Duplicate disclaimer text in PR_HTML when reading MSG file

Hello Aspose Support Team,

I am using Aspose.Email to read .msg files. I noticed that in some emails, the disclaimer text (inserted by our mail server) appears twice in the HtmlBody.

When I checked the raw MAPI property PR_HTML (via MFCMAPI), I found that the duplicate text is actually present inside MSO conditional comments (<!--[if mso]> ... <![endif]-->) as well as in the normal HTML body.

For example:

<!--[if mso]>
<p style="color:red;">Security Disclaimer</p>
<![endif]-->

<p style="color:red;">Security Disclaimer</p>

So, when I use Aspose to read the email, I also see the duplicated disclaimer.

Here is the code I used:

string body = mailMessage
    .GetHtmlBodyText(false)
    .Replace("<", "&lt;")
    .Replace(">", "&gt;")
    .Replace("\n", "<br />")
    .Replace("\r", "");

My questions are:

  1. Does Aspose.Email provide any built-in functionality to normalize or clean up the HtmlBody, for example by removing MSO conditional comments?
  2. If not, what is the recommended approach to handle this scenario? Should I post-process the HTML myself (e.g., with regex or an HTML parser), or does Aspose have a utility for this?
  3. Is this considered expected behavior (Aspose returning raw PR_HTML), or should I report it as a bug/feature request?

Thank you for your guidance.

Best regards,
Nghia

@nguyen.xuan.nghia

Hello Nghia,

  1. Aspose.Email does not provide built-in functionality specifically for normalizing or cleaning up the HTML body, such as removing MSO conditional comments.

  2. The recommended approach to handle this scenario is to post-process the HTML yourself. You can use a regular expression or an HTML parser to remove the MSO conditional comments. Here’s a simple example using regex in C#:

    string cleanedBody = Regex.Replace(body, @"<!--\[if mso\].*?<!\[endif\]-->", string.Empty, RegexOptions.Singleline);
    

    This regex will effectively match and remove the MSO conditional comments from the HTML body.

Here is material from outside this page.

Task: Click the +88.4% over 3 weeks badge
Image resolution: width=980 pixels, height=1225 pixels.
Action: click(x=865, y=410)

  3. This behavior is expected since Aspose.Email returns the raw PR_HTML as it is. If you believe this could be improved, consider submitting a feature request to enhance the handling of such cases.

Best regards!

Hi Support Team,

Thank you very much for your feedback.
I understand your suggested solution, but I still have a problem:

I am using the following code to get the body:

body = mailMessage.GetHtmlBodyText(false)
    .Replace("<", "&lt;")
    .Replace(">", "&gt;")
    .Replace("\n", "<br />")
    .Replace("\r", "");

When I call mailMessage.GetHtmlBodyText(false), the returned body already contains the disclaimer text duplicated.

My question is:
Is there a way to remove the parts <!--[if mso] ... <![endif]--> before mailMessage.GetHtmlBodyText(false) parses the content?

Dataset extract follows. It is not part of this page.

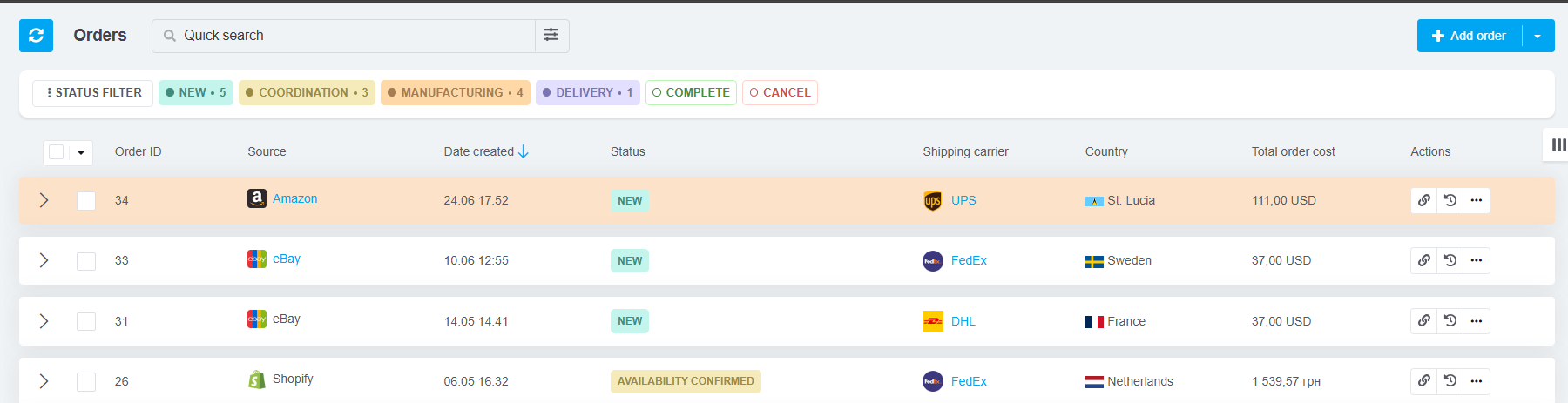Click the Add order button
The width and height of the screenshot is (1568, 403).
click(x=1470, y=36)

The reason I am asking is that I really want to continue using mailMessage.GetHtmlBodyText(false) because it already fits our requirements. If I change the logic to extract the body differently, there is a risk that the output will not match the current behavior of GetHtmlBodyText(false).

Do you have any solution or recommended approach for this?

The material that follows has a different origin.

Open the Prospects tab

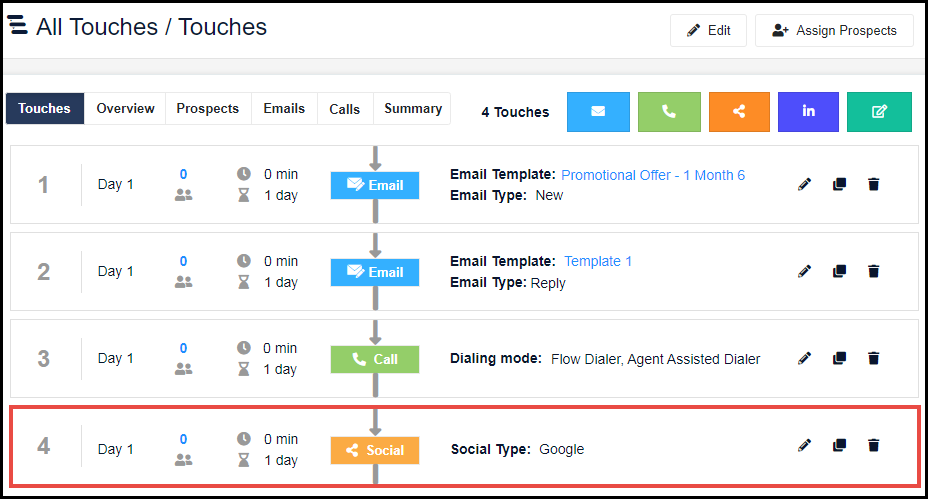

I hope this makes sense, and I look forward to your guidance.

Best regards,
Nghia

Hello @nguyen.xuan.nghia,

Thank you for clarifying your scenario.

Currently, Aspose.Email doesn’t provide a built‑in way to remove <!--[if mso]> ... <![endif]--> conditional comments before mailMessage.GetHtmlBodyText(false) processes the content. This method works directly on the raw PR_HTML property, so MSO conditional comments are included in the result.

The recommended approach is to clean the HTML body before calling GetHtmlBodyText(false). For example:

// Remove MSO conditional comments from the HTML body
mailMessage.HtmlBody = Regex.Replace(
    mailMessage.HtmlBody,
    @"<!--\[if mso\].*?<!\[endif\]-->",
    string.Empty,
    RegexOptions.Singleline);

// Now call GetHtmlBodyText(false) as usual
string body = mailMessage.GetHtmlBodyText(false)
    .Replace("<", "&lt;")
    .Replace(">", "&gt;")
    .Replace("\n", "<br />")
    .Replace("\r", "");

This way, you preserve the behavior of GetHtmlBodyText(false) while removing duplicate disclaimers caused by MSO conditional blocks.

Please note this behavior is expected. If you consider this a common scenario, you may also submit a request so our team can evaluate adding an option to filter out MSO conditional comments directly within the lib.

Hi Support Team,

Thank you very much for your response. It really helped me solve my problem.

Best regards,
Nghia

You are welcome!